LONDON (Reuters) - U.S. President Donald Trump blamed Iran on Friday for attacks on two oil tankers at the entrance to the Gulf despite Tehran's denials, stoking fears of a confrontation in the vital oil shipping route.
Here are the latest developments:
- U.S. President Donald Trump blames Iran for Thursday's attacks and says any bid to close the Strait of Hormuz would not last long.
- The U.S. military releases a video saying it shows Iran's Revolutionary Guard drawing up to side of the Japanese-owned Kokuka Courageous tanker and removing an unexploded mine from its hull.
- The Iranian Foreign Ministry spokesman says accusing Iran is "convenient" for U.S. Secretary of State Mike Pompeo and other U.S. officials, adding Iran is responsible for security in the Strait of Hormuz.
- Germany says U.S. video not enough to apportion blame.
- The European Union and China issue calls for restraint from all sides.
- Iran says it has dispatched experts to assess whether rescued crew - Iranian TV showed 23 crew believed to be from the Front Altair - could return to the vessel.
- The U.S. Navy says 21 crew from the Kokuka Courageous were rescued by a Dutch tug and transferred to USS Bainbridge.

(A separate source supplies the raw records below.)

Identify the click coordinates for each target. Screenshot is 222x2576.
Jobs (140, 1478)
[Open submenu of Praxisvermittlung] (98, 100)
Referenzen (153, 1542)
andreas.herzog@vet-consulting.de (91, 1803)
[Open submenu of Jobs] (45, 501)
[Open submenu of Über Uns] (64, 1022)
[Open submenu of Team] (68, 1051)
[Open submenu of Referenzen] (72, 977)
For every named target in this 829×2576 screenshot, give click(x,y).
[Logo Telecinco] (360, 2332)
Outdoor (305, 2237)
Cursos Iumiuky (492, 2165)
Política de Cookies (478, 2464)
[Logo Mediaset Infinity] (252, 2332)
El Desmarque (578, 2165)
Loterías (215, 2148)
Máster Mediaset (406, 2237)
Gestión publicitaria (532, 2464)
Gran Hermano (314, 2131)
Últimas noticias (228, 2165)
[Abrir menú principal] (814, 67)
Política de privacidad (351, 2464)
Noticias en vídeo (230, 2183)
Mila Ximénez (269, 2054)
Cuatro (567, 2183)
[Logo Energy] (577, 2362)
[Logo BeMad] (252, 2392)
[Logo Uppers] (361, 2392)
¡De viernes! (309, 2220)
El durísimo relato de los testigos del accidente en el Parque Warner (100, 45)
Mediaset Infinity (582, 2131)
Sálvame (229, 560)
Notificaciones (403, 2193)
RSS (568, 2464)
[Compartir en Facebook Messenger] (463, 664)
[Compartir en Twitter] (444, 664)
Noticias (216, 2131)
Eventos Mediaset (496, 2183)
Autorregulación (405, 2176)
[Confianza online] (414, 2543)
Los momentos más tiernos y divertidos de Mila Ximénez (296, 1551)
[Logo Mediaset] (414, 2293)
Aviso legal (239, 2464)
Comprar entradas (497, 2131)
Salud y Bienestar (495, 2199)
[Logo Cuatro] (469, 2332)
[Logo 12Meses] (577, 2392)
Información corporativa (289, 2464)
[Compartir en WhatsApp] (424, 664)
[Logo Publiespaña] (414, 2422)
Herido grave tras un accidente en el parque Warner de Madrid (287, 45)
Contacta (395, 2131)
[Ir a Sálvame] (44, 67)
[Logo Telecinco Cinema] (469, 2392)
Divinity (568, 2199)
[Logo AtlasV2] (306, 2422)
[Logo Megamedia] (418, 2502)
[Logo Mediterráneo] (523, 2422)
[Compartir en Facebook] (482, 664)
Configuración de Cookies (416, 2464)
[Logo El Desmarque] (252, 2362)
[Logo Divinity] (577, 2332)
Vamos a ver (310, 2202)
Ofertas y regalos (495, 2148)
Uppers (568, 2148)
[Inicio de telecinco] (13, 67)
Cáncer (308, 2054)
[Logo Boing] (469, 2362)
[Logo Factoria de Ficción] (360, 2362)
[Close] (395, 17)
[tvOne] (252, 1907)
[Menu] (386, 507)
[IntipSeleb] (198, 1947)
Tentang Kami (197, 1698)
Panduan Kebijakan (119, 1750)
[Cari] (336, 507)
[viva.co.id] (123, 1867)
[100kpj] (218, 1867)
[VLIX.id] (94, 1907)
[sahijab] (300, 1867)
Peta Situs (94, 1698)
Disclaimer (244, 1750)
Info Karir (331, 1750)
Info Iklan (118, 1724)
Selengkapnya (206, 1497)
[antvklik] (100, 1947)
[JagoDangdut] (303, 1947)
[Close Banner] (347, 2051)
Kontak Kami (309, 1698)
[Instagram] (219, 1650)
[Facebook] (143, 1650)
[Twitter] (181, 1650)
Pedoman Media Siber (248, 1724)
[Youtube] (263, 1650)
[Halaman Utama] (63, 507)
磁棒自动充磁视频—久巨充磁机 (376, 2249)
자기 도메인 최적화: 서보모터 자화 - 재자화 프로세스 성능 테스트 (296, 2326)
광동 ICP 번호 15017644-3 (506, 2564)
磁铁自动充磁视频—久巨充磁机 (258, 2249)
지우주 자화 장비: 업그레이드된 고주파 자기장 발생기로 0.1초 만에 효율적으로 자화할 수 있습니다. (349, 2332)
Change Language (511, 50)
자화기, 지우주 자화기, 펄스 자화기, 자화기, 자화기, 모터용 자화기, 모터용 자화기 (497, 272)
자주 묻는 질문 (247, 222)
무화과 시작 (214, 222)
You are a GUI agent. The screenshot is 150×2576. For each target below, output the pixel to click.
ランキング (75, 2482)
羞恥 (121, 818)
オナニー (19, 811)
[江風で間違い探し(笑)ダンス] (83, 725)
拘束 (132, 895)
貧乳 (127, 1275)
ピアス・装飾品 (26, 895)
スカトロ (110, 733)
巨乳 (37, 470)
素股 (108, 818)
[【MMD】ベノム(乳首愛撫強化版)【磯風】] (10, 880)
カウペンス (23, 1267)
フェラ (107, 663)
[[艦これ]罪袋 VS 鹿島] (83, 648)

- Norway's Frontline, owner of the Front Altair, says a fire aboard the ship, which was carrying naphtha, has been extinguished.
- Owner Kokuka Sangyo Co says two "flying objects" damaged the Kokuka Courageous but there was no damage to its cargo of methanol.
- Dutch marine engineer Boskalis says it has been appointed to salvage both tankers.